I will call in @jonas to have a look for more ideas.

Hi Stephan,
The second plot is just the data. Of course I can’t plot dataset like the first figure. In my data, x is time and y means amplitude. It’s a waveform from oscilloscope. So it’s curious for adding a weight with x or y. What’s the meaning of physics? Because it’s my first time to use roofit, where could I get more detailed information for fitting waveform?
Thanks a lot for your reply :grinning:

I think I understand the problem a bit better now. You created a 2-D dataset, and plotOn asks to plot it as 1-D in x. Now, what RooFit is going to do, is to project out the x component of your dataset, and plot it.
What is the x component? It’s a bunch of values that go from about 0 to about 0.0045. This is precisely what your plot shows.
If you asked it to plot on a frame of y, you would see the y component.

The misunderstanding is how RooFit is created: It’s for counting experiments.
In HEP, you typically do counting experiments, so you count how many times you observed a certain value. Let’s say I saw 10 times a mass of 5, and 1 time a mass of 1. The mass in this case is called “observable”, and we have only one observable.

Let me give an example: Take this histogram:

_ _ x _

Its dataset would look like [ 2 ]. That is, you have one observation where x=2.
Conversely, a dataset with three observations would be:

    x
x _ x _

[0, 2, 2] We saw one time the 0, two times the 2. That’s one observable, but 3 entries.

You see that in RooFit, these datasets are treated as 1-dimensional (they have one observable),in your case that’s the “Time” dimension. The vertical dimension of the plot is just the number of observations.
If you do a 2-D dataset, you have to plot it as 3-D. You have observations in (x,y), but the z coordinate is the number of counts you observed. And so on.

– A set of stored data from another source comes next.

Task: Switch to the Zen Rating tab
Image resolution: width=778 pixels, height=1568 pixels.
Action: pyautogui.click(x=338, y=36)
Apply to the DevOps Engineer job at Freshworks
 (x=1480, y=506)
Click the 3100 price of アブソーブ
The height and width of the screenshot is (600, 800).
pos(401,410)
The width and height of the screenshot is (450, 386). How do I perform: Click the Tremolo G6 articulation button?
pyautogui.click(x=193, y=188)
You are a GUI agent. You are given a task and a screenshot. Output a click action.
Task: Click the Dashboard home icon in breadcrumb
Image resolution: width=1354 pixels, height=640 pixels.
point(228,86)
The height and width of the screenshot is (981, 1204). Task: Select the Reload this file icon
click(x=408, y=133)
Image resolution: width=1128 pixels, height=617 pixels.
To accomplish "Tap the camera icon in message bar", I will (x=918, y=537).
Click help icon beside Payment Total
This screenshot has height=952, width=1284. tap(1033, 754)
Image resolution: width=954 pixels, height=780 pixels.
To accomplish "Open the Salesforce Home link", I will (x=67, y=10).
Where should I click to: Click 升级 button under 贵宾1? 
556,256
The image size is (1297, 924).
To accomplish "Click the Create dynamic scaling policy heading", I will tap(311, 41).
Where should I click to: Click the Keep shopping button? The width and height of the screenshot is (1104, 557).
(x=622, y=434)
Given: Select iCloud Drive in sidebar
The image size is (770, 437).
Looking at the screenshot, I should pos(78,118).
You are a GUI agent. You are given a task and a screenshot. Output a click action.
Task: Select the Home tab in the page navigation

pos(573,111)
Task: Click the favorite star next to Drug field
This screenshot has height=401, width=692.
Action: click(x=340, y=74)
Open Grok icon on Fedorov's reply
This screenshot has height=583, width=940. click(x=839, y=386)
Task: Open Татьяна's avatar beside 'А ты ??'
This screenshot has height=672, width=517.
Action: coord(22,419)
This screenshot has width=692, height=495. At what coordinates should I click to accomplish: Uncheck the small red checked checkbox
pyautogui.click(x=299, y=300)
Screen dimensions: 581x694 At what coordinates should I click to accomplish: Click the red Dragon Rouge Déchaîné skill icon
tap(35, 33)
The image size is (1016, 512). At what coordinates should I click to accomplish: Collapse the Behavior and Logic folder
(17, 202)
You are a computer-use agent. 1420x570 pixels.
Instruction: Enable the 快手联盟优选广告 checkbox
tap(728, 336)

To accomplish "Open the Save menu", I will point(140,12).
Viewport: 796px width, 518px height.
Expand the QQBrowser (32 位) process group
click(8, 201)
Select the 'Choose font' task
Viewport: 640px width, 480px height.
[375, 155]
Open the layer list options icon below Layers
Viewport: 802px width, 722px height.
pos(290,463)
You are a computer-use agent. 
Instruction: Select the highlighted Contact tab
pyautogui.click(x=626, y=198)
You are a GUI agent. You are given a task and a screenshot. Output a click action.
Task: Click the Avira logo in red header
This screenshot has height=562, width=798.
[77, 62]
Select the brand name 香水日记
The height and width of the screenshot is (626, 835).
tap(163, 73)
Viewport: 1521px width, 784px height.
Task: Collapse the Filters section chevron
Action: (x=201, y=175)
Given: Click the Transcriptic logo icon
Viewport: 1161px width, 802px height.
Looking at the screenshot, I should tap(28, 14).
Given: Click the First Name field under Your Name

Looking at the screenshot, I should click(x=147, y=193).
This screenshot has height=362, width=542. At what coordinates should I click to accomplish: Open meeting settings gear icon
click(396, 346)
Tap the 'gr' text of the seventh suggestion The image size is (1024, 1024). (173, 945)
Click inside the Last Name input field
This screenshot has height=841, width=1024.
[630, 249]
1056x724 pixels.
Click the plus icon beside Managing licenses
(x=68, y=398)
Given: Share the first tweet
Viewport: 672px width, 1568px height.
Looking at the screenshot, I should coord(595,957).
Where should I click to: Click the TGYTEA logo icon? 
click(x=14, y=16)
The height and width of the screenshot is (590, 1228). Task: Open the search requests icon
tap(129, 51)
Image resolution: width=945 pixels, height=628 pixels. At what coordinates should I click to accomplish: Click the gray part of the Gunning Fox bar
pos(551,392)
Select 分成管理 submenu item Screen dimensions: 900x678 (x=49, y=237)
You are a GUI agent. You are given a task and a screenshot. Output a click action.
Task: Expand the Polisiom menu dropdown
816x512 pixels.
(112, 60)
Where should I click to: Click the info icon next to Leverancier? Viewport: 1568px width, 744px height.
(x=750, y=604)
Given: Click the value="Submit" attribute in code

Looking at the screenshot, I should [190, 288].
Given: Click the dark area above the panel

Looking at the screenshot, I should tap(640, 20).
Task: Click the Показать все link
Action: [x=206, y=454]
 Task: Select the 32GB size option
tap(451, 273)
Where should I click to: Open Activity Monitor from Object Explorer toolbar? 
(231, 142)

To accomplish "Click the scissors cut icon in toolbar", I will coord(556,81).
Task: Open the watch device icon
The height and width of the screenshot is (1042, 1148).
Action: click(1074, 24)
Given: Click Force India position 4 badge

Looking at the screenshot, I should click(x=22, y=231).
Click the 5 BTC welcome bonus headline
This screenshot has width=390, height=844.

So let’s come back to your case:
The oscilloscope plotted (Time,Signal), but the function you want to fit is a function only in the time variable, so it’s 1-D what concerns RooFit. So how can we express the fact that we have “many counts” in the peak, and “few counts” on the left? With weights. So we convert your y-variable to weights, and the Time serves as observable.

This is the tutorial where weights are introduced:
https://root.cern/doc/master/rf403__weightedevts_8py.html

Hi @dm-leo and @StephanH,

I’m not sure if you can even interpret the y value as “counts” like in a counting experiment in this case.

RooFit is mainly meant for modelling probability densities and fitting them to data, but here you don’t want to fit a pdf buf a function y = f(x), right?

We also support this with a chi2-fit, see this tutorial:
https://root.cern/doc/master/rf609__xychi2fit_8py.html

But for RooFit, this is a corner case that is not supported by all of RooFits features. Why did you choose RoFit to fit the waveform? Why not the regular TGraph::Fit()](ROOT: TGraph Class Reference)?

Thanks very much!
The Roofit is not like TGraph, but similar with TH1. The count must be known. The process of Roofit must with histogram right? So we must find another way to handle them. I will study the link you provided and make sure if the waveform could be done with Roofit. :wink:

Hi Jonas,
Of course I tried to use TGraph::Fit(). The result is similar with the first figure. What I want to do is to distinguish two waveforms from the data.
Because the data is from oscilloscope, so y is not count like histogram. The overlapped signal is difficult to be divided by normal fit. So my instructor suggests me Roofit.